YOUR TASK: Retype the part of the material that opens with the line containing "has width=1260, height=662." and closes with the line containing "I will point(770,232).", both of those lines included.
##### PROVIDED DATA #####
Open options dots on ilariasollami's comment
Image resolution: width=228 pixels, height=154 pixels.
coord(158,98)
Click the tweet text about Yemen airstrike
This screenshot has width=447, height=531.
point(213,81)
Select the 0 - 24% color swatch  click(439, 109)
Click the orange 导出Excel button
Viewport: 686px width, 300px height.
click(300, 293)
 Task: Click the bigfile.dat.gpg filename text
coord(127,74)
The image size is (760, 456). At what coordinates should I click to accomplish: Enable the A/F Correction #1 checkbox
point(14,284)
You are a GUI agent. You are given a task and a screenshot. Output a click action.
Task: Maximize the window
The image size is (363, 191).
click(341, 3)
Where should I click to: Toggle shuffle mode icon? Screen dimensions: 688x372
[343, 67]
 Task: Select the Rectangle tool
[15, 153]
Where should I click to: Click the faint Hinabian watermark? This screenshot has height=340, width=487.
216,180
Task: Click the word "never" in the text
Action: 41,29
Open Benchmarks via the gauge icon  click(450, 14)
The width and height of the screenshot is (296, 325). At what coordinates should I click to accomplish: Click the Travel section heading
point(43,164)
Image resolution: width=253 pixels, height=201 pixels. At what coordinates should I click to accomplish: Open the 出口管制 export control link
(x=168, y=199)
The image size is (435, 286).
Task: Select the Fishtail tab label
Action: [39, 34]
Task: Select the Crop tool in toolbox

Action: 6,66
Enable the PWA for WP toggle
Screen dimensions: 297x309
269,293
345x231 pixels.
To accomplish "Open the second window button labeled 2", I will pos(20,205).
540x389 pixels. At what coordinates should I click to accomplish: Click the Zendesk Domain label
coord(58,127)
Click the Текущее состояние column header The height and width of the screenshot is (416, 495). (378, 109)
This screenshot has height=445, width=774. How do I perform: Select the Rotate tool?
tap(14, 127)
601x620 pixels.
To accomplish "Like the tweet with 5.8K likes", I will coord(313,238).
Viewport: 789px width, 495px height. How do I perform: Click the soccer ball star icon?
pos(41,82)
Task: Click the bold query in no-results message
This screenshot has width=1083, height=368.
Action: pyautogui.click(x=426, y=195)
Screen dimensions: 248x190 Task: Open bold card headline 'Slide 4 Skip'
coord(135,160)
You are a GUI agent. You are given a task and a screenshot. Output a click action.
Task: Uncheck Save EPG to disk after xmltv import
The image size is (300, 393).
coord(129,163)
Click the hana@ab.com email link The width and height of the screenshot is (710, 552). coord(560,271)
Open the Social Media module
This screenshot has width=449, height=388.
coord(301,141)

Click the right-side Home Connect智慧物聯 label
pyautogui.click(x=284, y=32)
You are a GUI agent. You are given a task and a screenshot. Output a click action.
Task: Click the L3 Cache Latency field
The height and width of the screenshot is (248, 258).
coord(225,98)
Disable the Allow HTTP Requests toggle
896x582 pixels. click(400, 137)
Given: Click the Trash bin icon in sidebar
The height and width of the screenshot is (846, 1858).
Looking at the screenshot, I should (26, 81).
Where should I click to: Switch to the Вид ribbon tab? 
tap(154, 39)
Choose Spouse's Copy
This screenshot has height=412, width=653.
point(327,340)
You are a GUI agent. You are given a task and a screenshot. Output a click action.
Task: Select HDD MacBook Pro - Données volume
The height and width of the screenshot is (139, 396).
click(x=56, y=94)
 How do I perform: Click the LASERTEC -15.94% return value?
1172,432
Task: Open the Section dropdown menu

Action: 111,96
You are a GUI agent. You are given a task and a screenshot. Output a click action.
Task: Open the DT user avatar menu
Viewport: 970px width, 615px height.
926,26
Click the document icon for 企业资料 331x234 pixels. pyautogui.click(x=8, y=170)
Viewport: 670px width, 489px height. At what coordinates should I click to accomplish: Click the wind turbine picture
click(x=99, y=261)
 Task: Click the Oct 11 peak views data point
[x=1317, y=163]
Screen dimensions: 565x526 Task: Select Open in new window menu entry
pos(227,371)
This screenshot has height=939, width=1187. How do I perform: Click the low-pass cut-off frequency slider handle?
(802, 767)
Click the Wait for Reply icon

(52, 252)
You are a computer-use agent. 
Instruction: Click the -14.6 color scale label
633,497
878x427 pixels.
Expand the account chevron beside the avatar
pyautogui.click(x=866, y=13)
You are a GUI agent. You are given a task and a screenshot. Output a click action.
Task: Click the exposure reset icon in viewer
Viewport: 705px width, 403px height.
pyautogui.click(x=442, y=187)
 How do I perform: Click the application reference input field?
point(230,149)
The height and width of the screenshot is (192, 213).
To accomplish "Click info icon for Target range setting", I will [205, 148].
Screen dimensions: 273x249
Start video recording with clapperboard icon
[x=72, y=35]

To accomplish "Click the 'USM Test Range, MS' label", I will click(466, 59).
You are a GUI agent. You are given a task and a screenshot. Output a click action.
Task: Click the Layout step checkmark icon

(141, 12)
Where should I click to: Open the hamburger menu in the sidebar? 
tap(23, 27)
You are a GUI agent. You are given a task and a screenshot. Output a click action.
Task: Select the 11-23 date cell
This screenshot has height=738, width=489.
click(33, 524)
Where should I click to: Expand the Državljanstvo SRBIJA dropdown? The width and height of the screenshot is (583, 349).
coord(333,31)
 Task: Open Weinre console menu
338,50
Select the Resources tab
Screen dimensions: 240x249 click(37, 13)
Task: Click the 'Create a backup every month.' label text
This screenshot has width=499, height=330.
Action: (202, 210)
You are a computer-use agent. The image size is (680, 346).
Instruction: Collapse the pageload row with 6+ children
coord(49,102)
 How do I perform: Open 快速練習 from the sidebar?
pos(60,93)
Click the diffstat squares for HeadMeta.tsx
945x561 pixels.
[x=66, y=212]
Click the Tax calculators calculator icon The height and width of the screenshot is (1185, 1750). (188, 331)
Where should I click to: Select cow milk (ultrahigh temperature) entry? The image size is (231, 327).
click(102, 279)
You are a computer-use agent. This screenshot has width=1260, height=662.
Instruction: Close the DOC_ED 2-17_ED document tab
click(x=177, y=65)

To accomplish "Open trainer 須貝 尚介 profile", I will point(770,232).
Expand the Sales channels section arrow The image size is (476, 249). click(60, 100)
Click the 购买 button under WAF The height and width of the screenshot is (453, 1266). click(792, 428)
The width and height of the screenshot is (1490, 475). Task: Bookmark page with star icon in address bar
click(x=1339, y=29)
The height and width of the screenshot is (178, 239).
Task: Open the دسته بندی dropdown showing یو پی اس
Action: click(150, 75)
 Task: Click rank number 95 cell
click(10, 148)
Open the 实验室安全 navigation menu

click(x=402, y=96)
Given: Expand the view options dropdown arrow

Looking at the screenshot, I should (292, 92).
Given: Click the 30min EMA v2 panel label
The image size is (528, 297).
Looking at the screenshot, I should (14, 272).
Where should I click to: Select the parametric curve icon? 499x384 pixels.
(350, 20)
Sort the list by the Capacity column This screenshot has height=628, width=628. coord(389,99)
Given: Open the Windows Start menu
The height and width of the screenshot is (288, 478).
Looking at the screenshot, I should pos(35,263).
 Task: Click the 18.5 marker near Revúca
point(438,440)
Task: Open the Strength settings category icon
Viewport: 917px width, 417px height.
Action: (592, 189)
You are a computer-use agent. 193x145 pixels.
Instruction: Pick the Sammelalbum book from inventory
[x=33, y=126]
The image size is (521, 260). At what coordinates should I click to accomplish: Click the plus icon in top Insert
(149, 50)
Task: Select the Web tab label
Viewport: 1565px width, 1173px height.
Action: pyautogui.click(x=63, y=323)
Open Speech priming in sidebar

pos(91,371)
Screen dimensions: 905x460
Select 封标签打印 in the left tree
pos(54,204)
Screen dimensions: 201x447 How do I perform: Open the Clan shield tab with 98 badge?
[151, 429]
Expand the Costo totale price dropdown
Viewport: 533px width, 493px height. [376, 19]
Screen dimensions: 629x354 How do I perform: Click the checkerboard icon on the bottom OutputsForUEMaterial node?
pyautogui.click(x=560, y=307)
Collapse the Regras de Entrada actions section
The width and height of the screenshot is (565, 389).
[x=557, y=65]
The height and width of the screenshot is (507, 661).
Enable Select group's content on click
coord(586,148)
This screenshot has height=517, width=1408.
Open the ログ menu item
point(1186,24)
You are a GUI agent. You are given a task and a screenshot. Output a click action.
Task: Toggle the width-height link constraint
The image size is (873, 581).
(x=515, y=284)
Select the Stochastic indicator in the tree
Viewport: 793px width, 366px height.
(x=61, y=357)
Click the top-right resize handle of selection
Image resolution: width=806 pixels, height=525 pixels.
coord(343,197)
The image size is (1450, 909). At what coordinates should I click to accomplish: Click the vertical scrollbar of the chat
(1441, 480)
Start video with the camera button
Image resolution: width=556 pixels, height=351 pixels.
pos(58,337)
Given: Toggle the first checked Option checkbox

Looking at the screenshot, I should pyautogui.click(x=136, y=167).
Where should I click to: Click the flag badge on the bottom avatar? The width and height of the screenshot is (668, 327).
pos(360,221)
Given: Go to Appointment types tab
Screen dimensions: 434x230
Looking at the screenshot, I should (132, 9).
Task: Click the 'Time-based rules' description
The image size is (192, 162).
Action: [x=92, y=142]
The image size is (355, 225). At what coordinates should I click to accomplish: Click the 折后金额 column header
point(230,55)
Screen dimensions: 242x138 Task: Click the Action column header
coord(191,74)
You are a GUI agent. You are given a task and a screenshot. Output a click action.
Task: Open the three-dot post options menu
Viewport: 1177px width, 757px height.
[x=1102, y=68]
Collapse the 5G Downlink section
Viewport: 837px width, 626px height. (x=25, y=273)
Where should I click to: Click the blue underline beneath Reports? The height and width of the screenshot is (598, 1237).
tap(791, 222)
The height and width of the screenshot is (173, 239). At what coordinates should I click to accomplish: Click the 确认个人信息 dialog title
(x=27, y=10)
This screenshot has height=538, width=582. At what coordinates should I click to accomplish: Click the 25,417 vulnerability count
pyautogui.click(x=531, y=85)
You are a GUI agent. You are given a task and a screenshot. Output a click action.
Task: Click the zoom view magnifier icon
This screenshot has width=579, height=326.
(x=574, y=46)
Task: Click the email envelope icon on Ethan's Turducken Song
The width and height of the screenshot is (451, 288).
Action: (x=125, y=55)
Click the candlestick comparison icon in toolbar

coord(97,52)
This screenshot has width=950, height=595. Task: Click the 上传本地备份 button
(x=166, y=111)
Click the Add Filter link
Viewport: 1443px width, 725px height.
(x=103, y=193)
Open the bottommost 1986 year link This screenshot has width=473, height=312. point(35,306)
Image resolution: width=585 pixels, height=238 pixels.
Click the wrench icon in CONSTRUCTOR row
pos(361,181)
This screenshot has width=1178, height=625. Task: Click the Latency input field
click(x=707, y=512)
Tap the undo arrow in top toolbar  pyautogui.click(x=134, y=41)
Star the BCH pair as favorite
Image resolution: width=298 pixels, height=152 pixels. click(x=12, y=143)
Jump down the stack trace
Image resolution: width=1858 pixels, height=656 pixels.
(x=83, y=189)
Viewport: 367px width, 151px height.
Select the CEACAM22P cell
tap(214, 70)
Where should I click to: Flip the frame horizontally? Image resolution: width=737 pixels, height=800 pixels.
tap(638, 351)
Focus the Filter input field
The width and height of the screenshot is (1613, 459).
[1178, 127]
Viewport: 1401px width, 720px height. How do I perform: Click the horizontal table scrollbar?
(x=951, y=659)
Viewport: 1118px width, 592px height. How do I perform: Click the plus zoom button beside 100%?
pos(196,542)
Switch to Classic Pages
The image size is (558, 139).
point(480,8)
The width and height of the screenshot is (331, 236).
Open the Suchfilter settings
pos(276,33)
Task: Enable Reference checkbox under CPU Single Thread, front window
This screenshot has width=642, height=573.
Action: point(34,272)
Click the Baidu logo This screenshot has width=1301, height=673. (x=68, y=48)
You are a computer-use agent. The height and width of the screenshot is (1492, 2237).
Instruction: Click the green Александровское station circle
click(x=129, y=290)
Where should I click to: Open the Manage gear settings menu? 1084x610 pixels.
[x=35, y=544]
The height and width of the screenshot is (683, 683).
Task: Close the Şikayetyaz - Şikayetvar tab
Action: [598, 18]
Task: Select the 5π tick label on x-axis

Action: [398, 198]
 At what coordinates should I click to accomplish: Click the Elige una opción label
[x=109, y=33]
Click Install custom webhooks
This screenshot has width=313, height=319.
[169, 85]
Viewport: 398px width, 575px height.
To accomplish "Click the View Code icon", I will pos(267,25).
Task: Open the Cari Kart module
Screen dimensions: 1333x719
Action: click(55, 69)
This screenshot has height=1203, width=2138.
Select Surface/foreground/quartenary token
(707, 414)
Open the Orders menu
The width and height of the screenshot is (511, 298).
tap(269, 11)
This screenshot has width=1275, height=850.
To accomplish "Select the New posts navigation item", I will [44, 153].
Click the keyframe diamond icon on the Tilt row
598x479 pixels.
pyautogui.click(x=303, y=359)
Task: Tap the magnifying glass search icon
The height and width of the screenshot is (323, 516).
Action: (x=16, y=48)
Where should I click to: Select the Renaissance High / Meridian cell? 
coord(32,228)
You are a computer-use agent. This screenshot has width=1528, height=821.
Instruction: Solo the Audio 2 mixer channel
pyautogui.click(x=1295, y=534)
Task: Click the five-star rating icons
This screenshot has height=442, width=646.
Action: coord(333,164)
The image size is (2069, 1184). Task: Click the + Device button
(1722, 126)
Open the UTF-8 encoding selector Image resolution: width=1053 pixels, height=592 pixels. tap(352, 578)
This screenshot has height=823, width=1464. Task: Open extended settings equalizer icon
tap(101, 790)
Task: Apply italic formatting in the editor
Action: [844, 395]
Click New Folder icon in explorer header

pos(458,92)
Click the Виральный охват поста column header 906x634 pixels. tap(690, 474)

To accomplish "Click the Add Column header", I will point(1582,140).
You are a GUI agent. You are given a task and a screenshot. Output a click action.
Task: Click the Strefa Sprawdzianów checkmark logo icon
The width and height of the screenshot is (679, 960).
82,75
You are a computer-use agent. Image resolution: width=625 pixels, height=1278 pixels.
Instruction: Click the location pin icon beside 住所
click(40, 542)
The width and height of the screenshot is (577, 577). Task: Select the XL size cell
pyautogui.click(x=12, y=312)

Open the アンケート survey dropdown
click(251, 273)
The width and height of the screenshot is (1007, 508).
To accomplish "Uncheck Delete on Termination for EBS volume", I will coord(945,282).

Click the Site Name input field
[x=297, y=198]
#####
EXERCISE SOLUTION:
You are a computer-use agent. This screenshot has width=1260, height=662.
Instruction: Close the DOC_ED 2-17_ED document tab
click(x=177, y=65)

To accomplish "Open trainer 須貝 尚介 profile", I will point(770,232).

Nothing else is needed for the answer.